The Solution
Designing a Cost-Efficient Spark Platform on AWS
BigData Boutique partnered with EverC to evaluate alternatives and design a data platform that balanced cost efficiency, flexibility, and usability. Rather than recommending a one-size-fits-all replacement, the engagement focused on understanding how EverC actually used Spark in production.
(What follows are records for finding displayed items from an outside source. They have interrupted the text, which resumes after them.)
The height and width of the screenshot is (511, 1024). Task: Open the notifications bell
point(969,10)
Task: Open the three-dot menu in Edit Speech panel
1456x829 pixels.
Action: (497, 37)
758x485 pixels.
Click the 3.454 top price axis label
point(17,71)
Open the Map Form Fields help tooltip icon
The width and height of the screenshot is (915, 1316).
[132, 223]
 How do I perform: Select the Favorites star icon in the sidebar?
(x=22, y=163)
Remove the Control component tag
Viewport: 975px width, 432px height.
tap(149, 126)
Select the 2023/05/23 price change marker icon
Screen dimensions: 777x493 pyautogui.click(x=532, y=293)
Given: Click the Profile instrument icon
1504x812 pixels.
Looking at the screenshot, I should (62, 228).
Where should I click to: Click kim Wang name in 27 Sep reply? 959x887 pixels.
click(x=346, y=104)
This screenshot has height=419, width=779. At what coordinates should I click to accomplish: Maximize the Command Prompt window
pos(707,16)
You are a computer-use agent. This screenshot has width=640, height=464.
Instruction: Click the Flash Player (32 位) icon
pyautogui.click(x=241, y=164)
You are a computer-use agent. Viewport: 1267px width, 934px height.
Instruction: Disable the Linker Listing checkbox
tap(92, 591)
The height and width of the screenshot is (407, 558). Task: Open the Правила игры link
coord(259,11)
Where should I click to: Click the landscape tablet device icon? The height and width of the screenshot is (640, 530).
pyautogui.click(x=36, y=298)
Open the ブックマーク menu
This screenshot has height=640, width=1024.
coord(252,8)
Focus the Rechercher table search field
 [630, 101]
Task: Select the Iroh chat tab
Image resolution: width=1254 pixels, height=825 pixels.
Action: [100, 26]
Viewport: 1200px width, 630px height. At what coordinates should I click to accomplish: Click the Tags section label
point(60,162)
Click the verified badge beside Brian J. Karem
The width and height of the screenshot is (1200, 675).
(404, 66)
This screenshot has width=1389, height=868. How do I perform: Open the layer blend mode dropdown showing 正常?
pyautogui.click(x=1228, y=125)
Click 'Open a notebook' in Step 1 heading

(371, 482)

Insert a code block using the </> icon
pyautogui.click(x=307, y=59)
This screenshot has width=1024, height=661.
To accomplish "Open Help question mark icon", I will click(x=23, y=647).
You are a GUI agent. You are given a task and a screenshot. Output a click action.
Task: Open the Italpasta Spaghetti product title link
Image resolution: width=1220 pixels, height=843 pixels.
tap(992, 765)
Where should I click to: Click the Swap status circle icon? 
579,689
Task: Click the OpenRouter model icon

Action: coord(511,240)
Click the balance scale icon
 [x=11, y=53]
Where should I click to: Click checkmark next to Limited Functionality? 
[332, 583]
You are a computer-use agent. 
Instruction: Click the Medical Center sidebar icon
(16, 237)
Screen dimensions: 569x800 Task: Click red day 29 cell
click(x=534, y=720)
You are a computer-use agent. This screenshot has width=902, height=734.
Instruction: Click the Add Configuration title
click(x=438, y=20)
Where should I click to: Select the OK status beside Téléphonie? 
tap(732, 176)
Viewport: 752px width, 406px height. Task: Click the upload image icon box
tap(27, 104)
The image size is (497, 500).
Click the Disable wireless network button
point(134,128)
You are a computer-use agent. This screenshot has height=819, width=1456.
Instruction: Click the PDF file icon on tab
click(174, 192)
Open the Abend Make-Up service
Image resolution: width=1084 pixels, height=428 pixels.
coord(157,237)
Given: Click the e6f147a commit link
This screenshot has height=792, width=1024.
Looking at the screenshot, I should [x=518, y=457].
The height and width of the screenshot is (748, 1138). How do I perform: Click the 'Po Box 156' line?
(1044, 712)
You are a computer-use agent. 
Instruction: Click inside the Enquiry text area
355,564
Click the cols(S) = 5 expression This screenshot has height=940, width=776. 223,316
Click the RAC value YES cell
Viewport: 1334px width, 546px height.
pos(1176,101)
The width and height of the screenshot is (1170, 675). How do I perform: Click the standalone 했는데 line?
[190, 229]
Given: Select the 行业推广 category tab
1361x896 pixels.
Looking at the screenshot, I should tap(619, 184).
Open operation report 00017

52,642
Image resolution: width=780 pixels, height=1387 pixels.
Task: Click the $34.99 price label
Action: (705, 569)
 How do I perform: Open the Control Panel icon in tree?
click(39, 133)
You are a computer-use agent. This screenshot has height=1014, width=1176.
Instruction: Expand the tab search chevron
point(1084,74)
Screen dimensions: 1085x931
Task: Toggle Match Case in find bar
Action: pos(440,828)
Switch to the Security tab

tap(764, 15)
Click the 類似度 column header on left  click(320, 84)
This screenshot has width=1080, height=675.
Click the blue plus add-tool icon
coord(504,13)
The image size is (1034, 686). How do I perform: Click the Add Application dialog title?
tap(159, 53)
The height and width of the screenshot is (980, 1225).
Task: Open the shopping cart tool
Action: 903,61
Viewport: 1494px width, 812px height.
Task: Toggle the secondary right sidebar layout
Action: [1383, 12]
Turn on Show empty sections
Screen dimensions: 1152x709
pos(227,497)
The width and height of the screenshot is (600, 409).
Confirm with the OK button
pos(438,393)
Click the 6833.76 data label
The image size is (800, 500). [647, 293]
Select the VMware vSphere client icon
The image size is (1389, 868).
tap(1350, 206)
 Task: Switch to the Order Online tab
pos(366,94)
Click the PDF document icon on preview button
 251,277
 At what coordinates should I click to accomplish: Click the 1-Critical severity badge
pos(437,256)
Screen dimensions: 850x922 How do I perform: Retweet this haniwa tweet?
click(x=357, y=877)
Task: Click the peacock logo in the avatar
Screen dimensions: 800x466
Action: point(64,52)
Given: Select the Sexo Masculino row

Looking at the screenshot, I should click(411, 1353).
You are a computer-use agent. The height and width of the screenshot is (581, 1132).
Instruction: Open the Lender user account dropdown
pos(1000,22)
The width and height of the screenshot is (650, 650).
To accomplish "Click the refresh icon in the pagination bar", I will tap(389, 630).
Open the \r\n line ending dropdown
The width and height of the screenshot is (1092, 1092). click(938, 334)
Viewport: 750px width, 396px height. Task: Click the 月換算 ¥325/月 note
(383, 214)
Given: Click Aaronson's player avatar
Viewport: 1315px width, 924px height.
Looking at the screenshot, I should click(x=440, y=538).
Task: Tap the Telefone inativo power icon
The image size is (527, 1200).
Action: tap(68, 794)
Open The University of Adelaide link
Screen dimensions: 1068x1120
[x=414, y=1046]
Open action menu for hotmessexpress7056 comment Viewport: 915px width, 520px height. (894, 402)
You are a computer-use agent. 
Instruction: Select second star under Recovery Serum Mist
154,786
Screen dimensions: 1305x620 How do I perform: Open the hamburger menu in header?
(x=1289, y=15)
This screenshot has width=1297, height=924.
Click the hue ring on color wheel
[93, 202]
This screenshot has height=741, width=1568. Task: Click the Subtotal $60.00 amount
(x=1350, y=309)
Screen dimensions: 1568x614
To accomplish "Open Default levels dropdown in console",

Evaluating EMR Deployment Models
Together, the teams assessed several AWS-native options:
- EMR Serverless, for simplified operations and bursty workloads
- EMR on EC2, for traditional yarn-based execution
- EMR on EKS, for deeper integration with Kubernetes-based infrastructure
Given EverC's existing investment in Kubernetes and its desire to reuse compute resources efficiently, EMR on EKS emerged as the best fit.
Why EMR on EKS
Running EMR on EKS allowed EverC to:
- Reuse existing Kubernetes clusters instead of provisioning dedicated Spark infrastructure
- Take advantage of fine-grained scheduling and scaling
- Improve utilization of spot instances and reduce idle compute
- Eliminate the platform premium associated with managed Spark services
Crucially, this approach gave EverC more direct control over how and when compute resources were consumed — without forcing a radical change in how teams worked.
Preserving the Analyst Experience
A key requirement was ensuring that analysts could continue working productively. By incorporating EMR Studio, EverC retained a notebook-based interface that felt familiar to the previous infrastructure they were accustomed to. This minimized disruption while enabling the underlying platform shift.